GENEVA — In a major turning point in the global fight against child labor, India has ratified the International Labour Organization’s two core conventions related to the issue.

India’s minister of labor Shri Bandaru Dattatreya deposited his country’s instruments of ratification of the conventions with the ILO in Geneva on Tuesday.

Dattatreya said during a signing ceremony with ILO director general Guy Ryder, on the sidelines of the annual ILO ministerial meeting, that ratification of the two conventions reaffirmed India’s “commitment to a child labor free society.”

“This is a historic step. From today, Convention 182 will cover more than 99 percent of the world’s children and the coverage of Convention 138 will leap from approximately 60 percent to almost 80 percent,” Ryder said, referring to the rules on eliminating the worst forms of child labor and on minimum working age, respectively.

India joins the 169 ILO members that have ratified Convention 138 and the 180 member states that have ratified Convention 182, he said.

The ratification of the two conventions is expected to bring almost half a billion children and adolescents up to 18 years of age under legal protection.

Dattatreya said the newly amended Child Labor (Prohibition and Regulation) Act, 1986, which came into effect on Sept. 1, 2016, “now prohibits employment or work of children under 14 years in any occupation or process.”

In addition, he said, the rule “prohibits” the employment of adolescents ages 14 to 18 in hazardous occupations and processes.

The reforms also include provisions for periodic inspections and monitoring.

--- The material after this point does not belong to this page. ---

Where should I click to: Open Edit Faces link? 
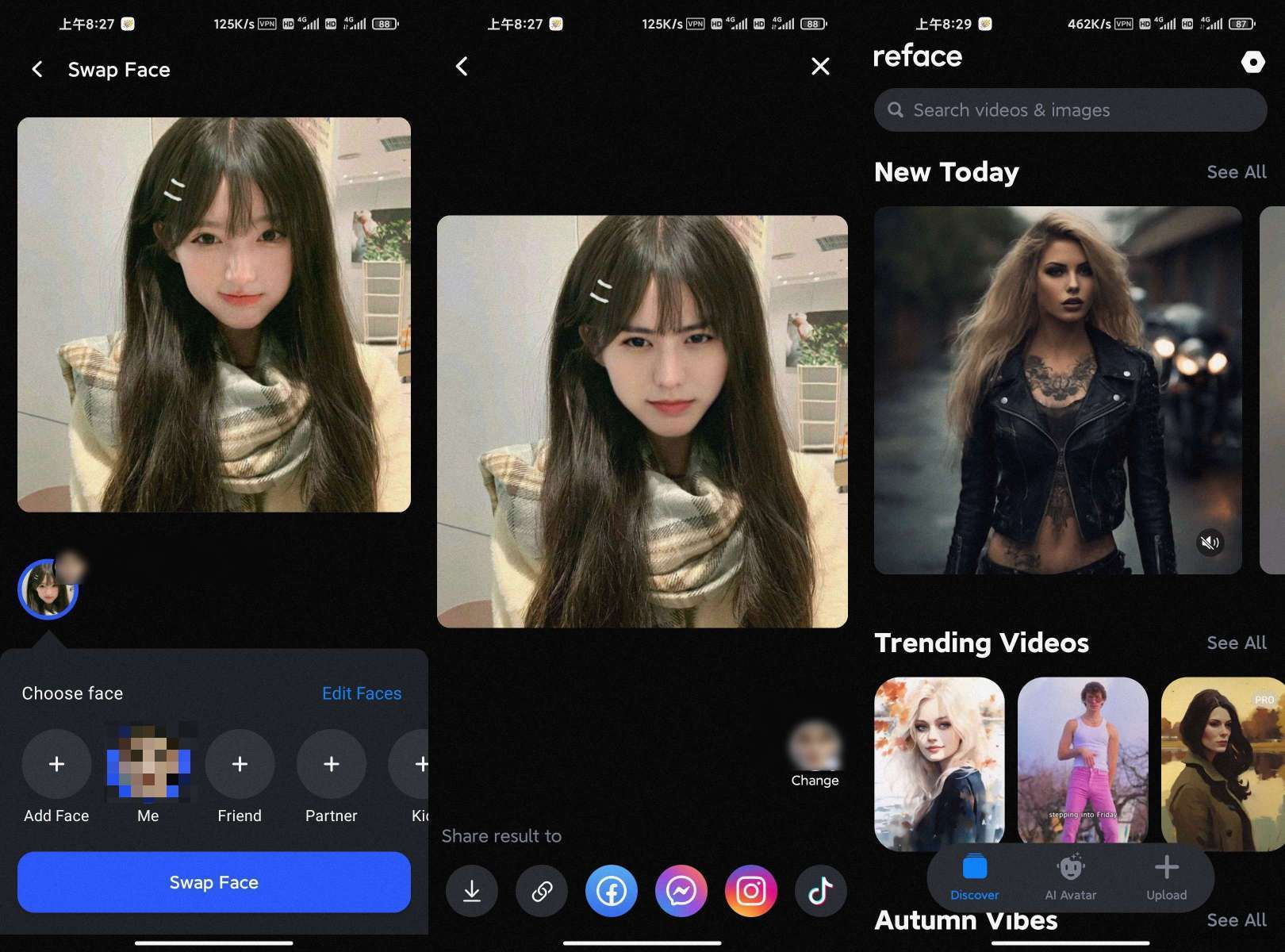pos(362,693)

The long overdue move is expected to enhance efforts by India to stamp out the worst forms of child labor, and improve the prospects of attracting foreign investment in sectors such as textiles, apparel and accessories, among others, that have been marred by child labor abuses, labor diplomats and experts said.

According to senior Indian officials, there are at present about seven million child laborers, down from 10 million in 2011, and 12.6 million in 2001.

The objective, the officials said, is to halve this figure to less than 3.5 million by 2021.

At present, India spends each year about $25 million to rescue and rehabilitate child laborers, officials said.

India’s new ratification obligations, take effect one year from today, ILO officials said.